# Correct me if I'm Wrong



## ch3ckpo1nt (Nov 30, 2009)

My 17 week old pup is currently on Nature's Variety RAW and TOTW. I just bought a large bag of Orijen to replace the TOTW. At first, I was going to do 75% RAW and 25% kibble but decided to change it up a bit.

Each RAW patty = 8oz.
Each oz. = 65 calories

I am feeding three times a day, So I've decided to do a patty per meal to make it easier for myself (no cutting).

That would be 24oz. a day in RAW (1560 calories)

I think I got 1872 Calories per day for my pups weight and age off of Nature's Variety's website. 

That leave 312 calories left to be kibble, basing off of Orijen's food is 450 calories = 1 cup. If my math is right, that is 11-12oz per day, or about 4oz. per serving. 

Well I used the scale to measure the exact amount I would serve per meal, it filled my 1 cup scoop all the way up. That seems like alot of kibble when serving 24oz. of RAW on top of that already. 

If anyone understands what I'm trying to say, am I doing this right?


----------



## Doc (Jan 13, 2009)

You lost me - too much calculating. If you are going to feed both kibble and raw, I would make one meal all raw the next meal all kibble, etc. I would get hung up on calories per serving, feed the pup what he will eat over a given time. If he gets fat, cut back, if he is boney, feed more.


----------



## ch3ckpo1nt (Nov 30, 2009)

Thanks for the input.


----------



## smerry (Dec 5, 2009)

The kibble and raw digest at different rates, so like Doc said, it is important to only do one type of food for each meal. 

Also, Orijin often has a really high protein level for a pup. I have seen many pups that cant handle it. just keep an eye on your pup The other raw experts can explain why better than I.


----------



## GSDSunshine (Sep 7, 2009)

Also, If I am reading right.... You have one cup equal...a certain # of calories and then trying to weight it out. They are not the same ounces. The cup ounce is a measurement of volume. and then other is a measurement of mass (weight).

If you wanted to be precise about doing both Raw and Kibble. Do 2 meals RAW and one meal kibble. 

To get a better measure of weight you would need to know the kcal/kg. I assumed you got the Large breed puppy, which has 3900 kcal/kg.

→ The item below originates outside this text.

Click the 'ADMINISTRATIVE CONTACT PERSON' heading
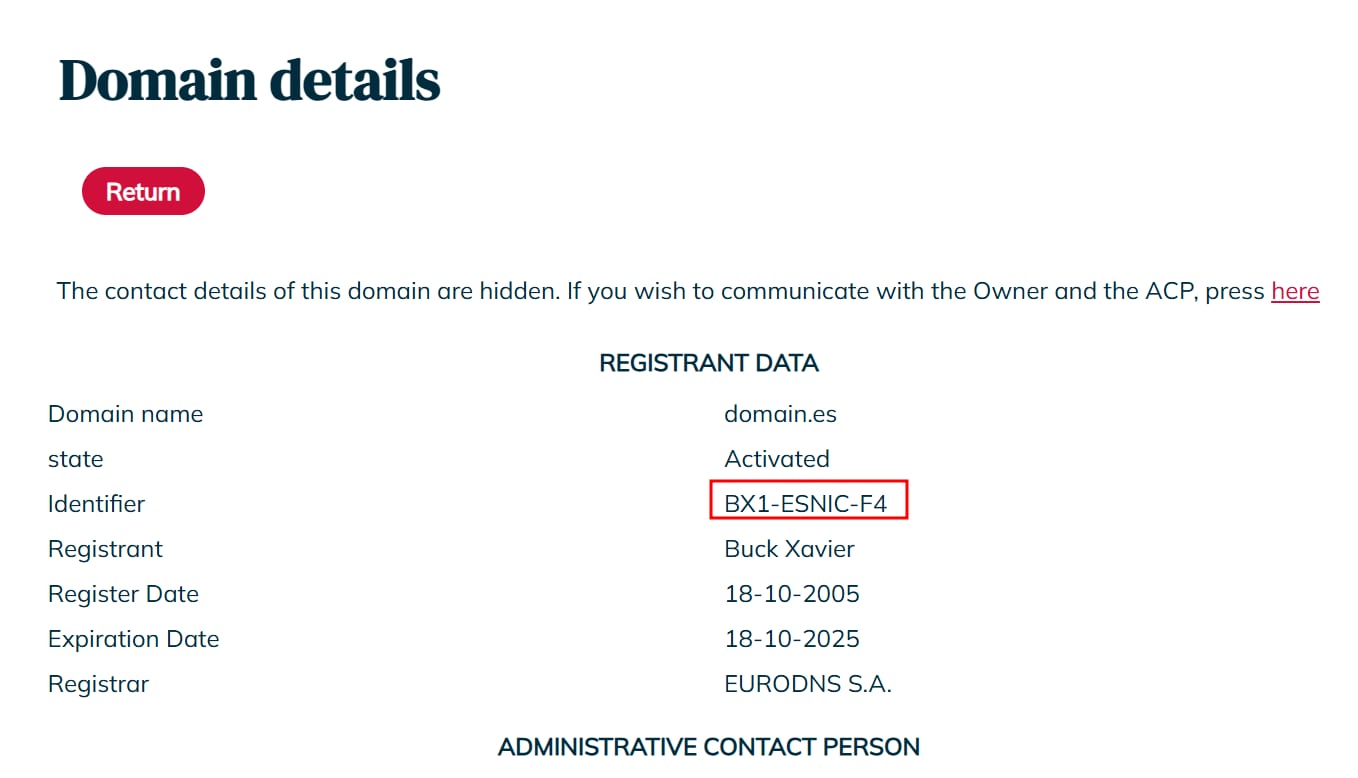tap(708, 747)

You then divide by 1000 to get grams. So 3.9 kcal/g. There is approximately 28 grams in one ounce. If you multiple right you should get 109.2 kcal/oz. (kcal = Calorie)

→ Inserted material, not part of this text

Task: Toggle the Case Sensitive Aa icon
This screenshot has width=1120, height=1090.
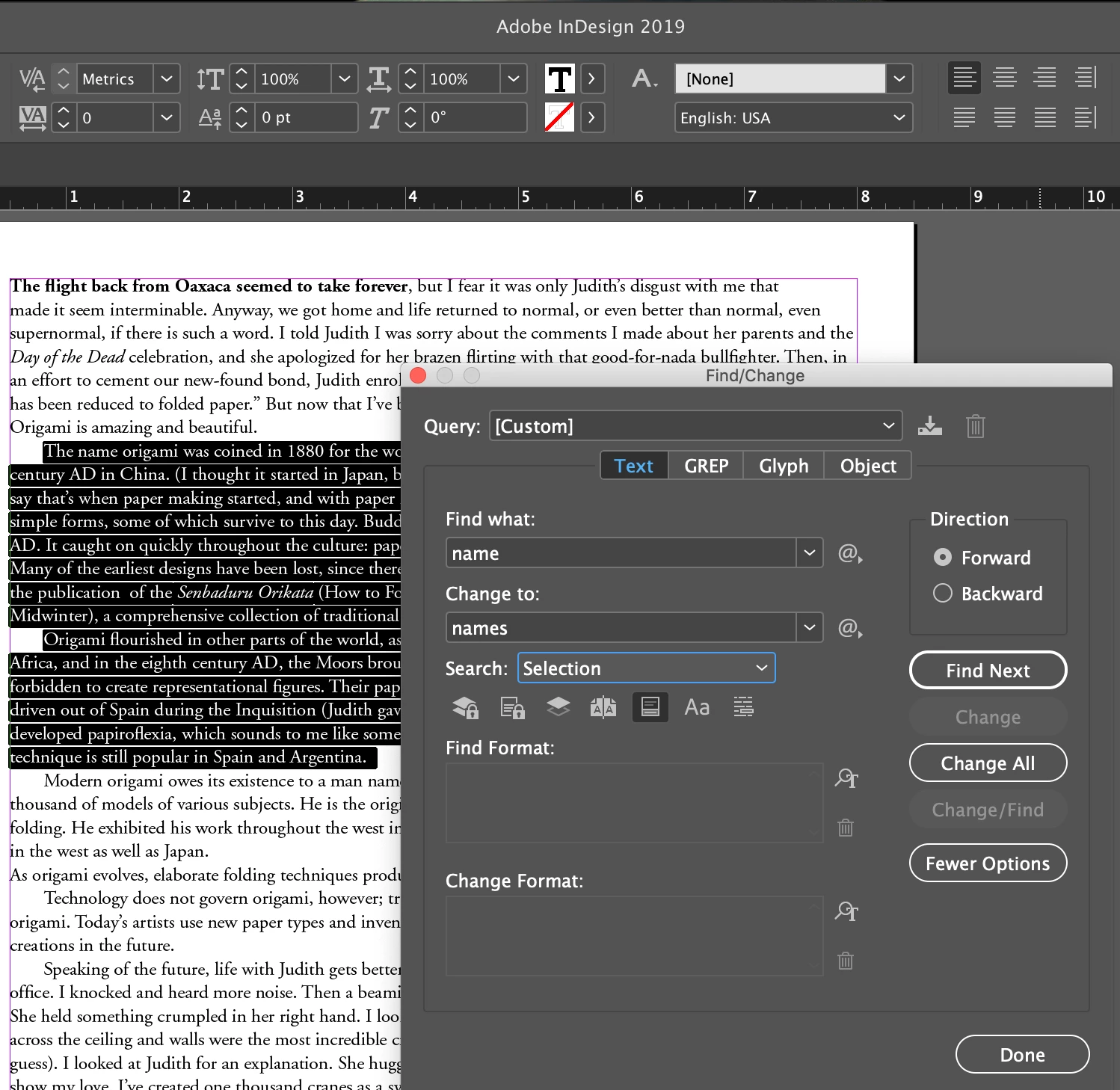Action: click(697, 707)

So an example of a daily meal could be: 

Breakfast: 2 patties NV= 1040 Cal

Lunch: 1 NV patty= 520 Cal

Dinner: 2.9 oz. Orijen (This is by weight)

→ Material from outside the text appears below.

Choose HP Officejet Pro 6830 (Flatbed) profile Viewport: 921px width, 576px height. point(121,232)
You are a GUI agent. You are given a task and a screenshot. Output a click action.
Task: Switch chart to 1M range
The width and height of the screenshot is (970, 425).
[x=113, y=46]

When you were speaking of ounces before you got a bit mixed up.
There are 8oz in a cup, So by using the Volume method he should be getting between 2/3 and 3/4 of a cup of kibble a day.

I hope this helps.


----------



## ch3ckpo1nt (Nov 30, 2009)

Yep, helped alot. Thanks. I will start feeding the kibble at the end of the day. I was just trying to divide the food up evenly, but of course if its not healthy for the pup, no sense in doing it.

Thanks for your guys' help!


----------



## natalie559 (Feb 4, 2005)

> Originally Posted By: smerryThe kibble and raw digest at different rates, so like Doc said, it is important to only do one type of food for each meal.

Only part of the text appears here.